#### WORK INSTRUCTION
Your output is to consist only of the line containing "Image resolution: width=1279" and the lines after it, through the end of the data, reproduced exactly.

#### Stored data
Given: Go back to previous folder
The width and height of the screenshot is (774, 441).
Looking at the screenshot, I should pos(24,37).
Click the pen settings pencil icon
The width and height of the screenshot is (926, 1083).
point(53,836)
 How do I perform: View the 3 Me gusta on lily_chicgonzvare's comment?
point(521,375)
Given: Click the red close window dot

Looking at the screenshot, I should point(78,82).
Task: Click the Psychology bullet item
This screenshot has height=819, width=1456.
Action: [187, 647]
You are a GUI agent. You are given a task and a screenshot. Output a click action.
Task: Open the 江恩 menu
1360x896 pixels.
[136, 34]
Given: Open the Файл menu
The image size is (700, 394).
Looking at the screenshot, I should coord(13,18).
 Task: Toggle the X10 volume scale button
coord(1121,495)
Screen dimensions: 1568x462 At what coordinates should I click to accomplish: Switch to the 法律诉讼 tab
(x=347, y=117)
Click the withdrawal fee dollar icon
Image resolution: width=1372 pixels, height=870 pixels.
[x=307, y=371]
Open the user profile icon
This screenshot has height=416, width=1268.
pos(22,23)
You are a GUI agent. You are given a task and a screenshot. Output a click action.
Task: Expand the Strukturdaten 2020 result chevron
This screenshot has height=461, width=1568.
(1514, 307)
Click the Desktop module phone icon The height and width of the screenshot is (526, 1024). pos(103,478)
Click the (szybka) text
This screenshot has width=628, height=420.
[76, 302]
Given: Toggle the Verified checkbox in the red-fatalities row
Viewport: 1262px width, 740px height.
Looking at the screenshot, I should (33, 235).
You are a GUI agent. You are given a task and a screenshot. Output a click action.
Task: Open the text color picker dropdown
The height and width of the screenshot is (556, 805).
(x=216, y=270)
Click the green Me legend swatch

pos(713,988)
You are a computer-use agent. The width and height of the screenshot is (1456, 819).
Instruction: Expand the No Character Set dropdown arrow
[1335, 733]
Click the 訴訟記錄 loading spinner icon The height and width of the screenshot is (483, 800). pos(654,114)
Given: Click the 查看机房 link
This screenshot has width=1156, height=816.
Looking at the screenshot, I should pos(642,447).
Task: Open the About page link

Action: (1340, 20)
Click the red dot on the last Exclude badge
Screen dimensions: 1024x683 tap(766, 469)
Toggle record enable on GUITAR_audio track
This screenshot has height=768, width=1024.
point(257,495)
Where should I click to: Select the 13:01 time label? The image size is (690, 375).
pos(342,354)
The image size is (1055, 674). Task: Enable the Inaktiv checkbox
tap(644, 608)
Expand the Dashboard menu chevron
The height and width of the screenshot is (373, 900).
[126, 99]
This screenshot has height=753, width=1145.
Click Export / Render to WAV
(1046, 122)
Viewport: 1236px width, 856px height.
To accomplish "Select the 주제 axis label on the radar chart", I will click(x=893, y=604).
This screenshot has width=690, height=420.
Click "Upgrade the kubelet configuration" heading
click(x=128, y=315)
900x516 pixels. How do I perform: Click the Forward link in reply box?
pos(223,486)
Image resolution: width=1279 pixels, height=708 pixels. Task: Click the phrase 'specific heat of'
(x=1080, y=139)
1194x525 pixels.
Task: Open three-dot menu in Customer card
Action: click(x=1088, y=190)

#### TASK RESULT
Image resolution: width=1279 pixels, height=708 pixels. Task: Click the phrase 'specific heat of'
(x=1080, y=139)
1194x525 pixels.
Task: Open three-dot menu in Customer card
Action: click(x=1088, y=190)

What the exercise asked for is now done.